Copy the rows verbatim, starting at the line containing "At what (x,y)" and ending at the line containing "Looking at the".

Source information>
----
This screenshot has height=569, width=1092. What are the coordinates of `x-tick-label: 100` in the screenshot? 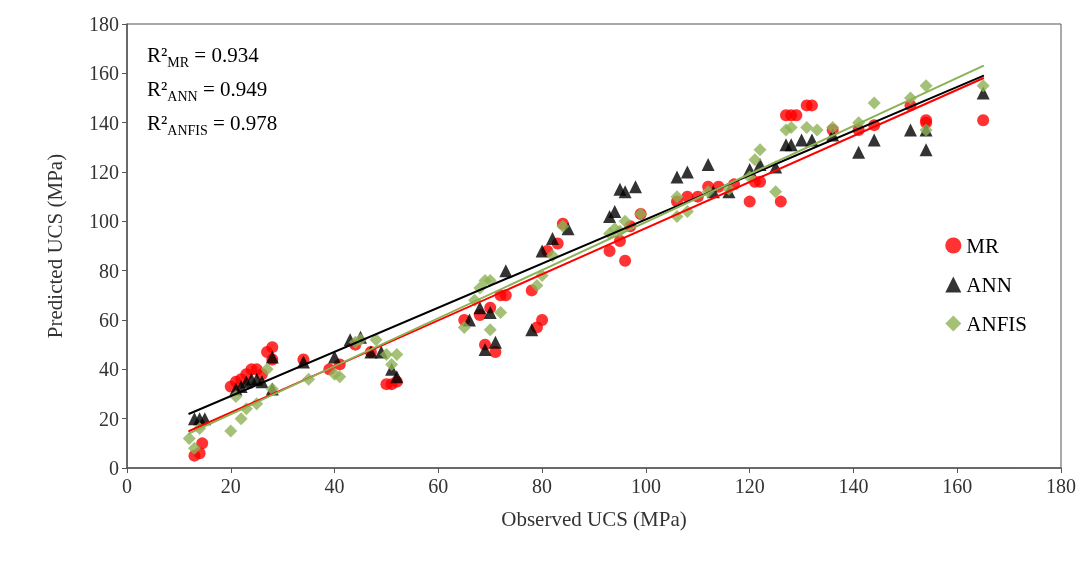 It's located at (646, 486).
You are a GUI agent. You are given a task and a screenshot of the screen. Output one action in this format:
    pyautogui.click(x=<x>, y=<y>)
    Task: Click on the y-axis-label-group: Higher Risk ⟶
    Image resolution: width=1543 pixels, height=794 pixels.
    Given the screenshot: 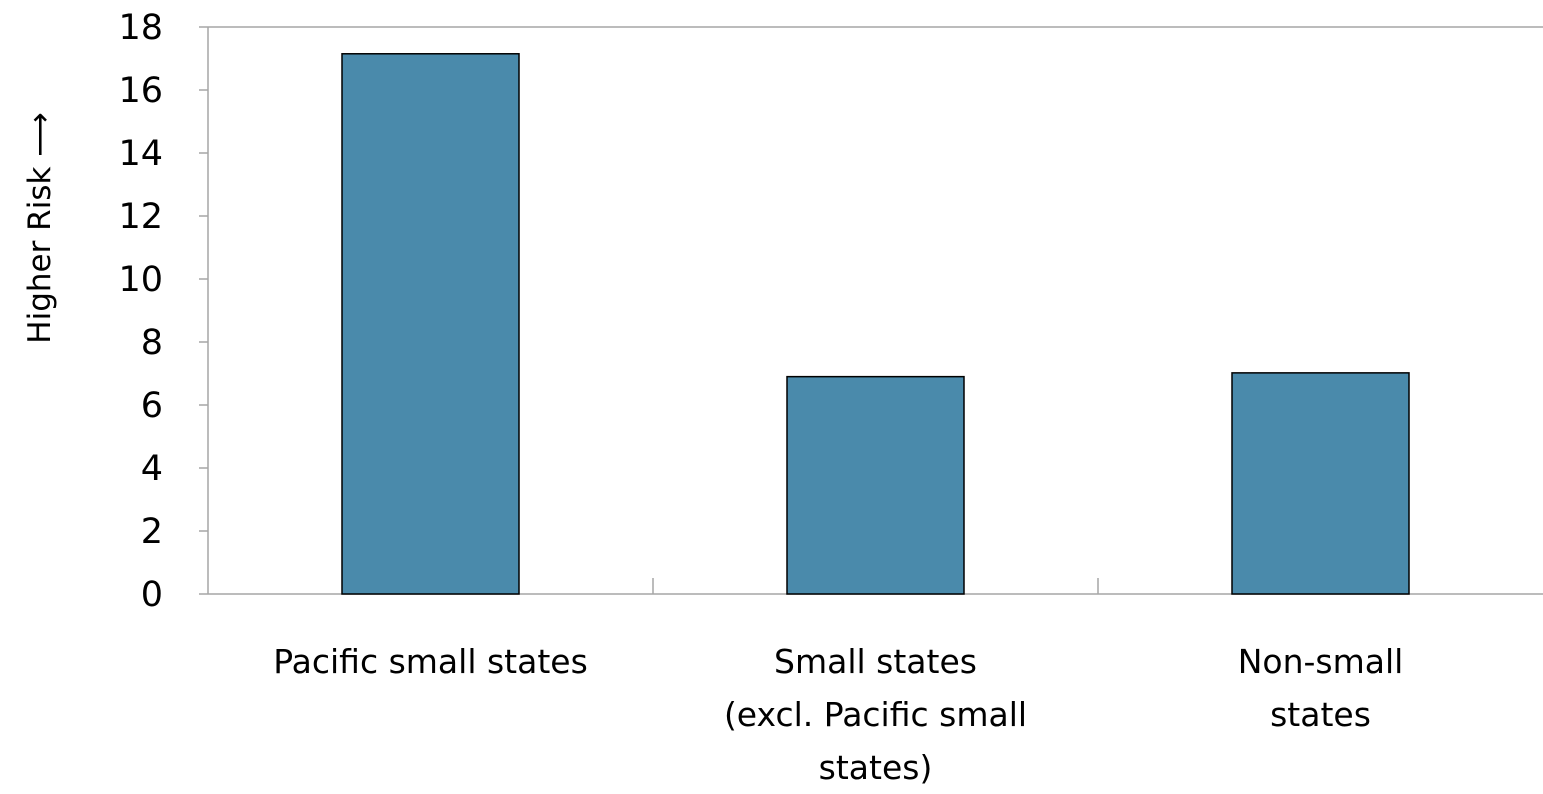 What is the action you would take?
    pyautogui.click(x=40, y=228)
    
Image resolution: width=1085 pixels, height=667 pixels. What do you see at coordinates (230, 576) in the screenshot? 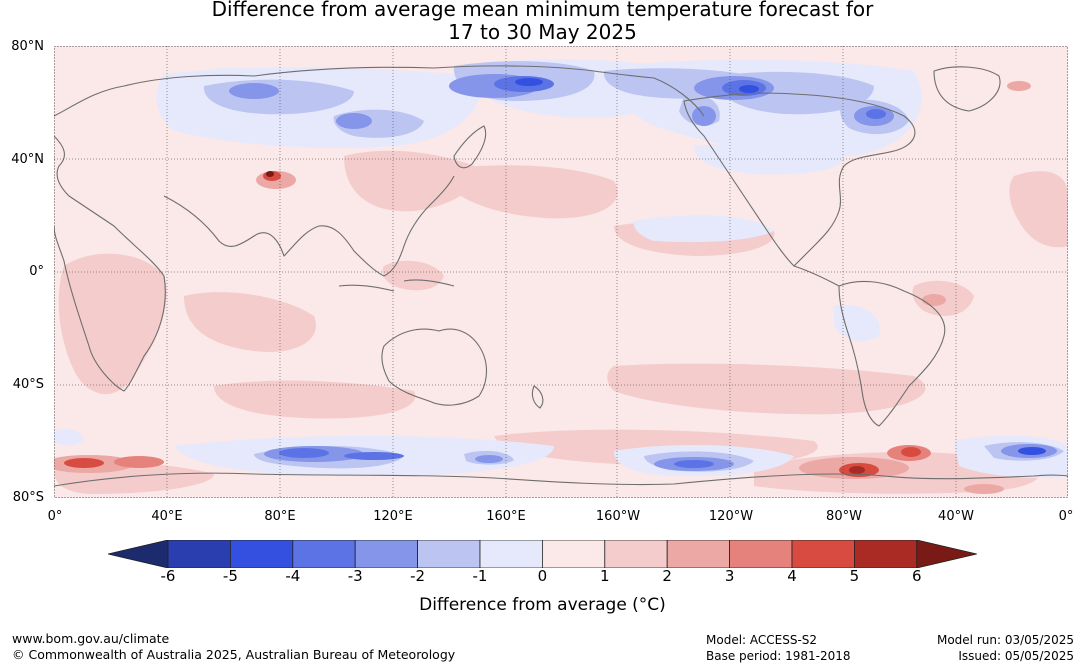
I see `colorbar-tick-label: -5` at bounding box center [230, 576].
----
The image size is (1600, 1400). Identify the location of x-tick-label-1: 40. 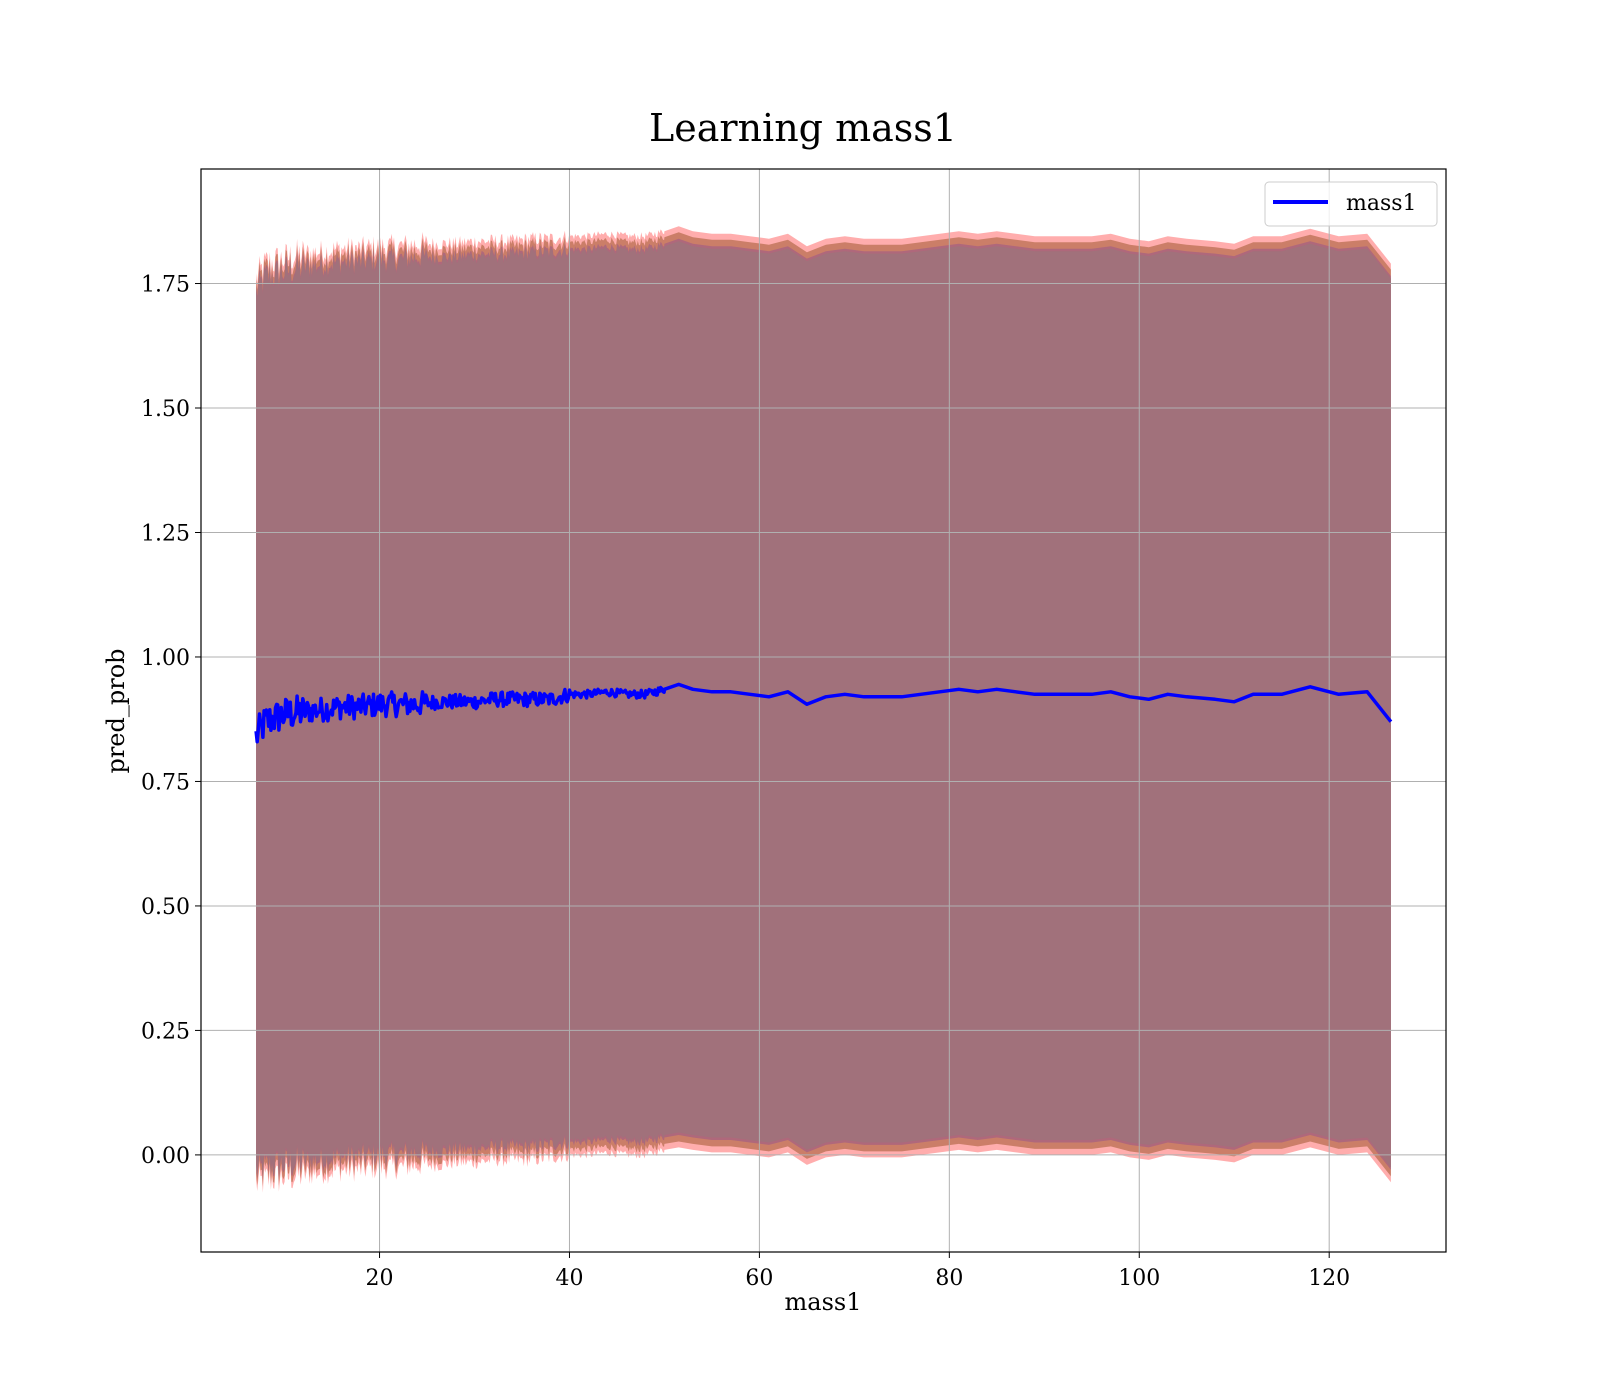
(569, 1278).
----
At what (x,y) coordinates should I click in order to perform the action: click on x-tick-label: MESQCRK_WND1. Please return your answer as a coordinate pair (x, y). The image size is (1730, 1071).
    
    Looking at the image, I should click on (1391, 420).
----
Output below>
At what (x,y) coordinates should I click in order to perform the action: click on x-tick-label: MESQCRK_WND1. Please return your answer as a coordinate pair (x, y). The image size is (1730, 1071).
    
    Looking at the image, I should click on (1391, 420).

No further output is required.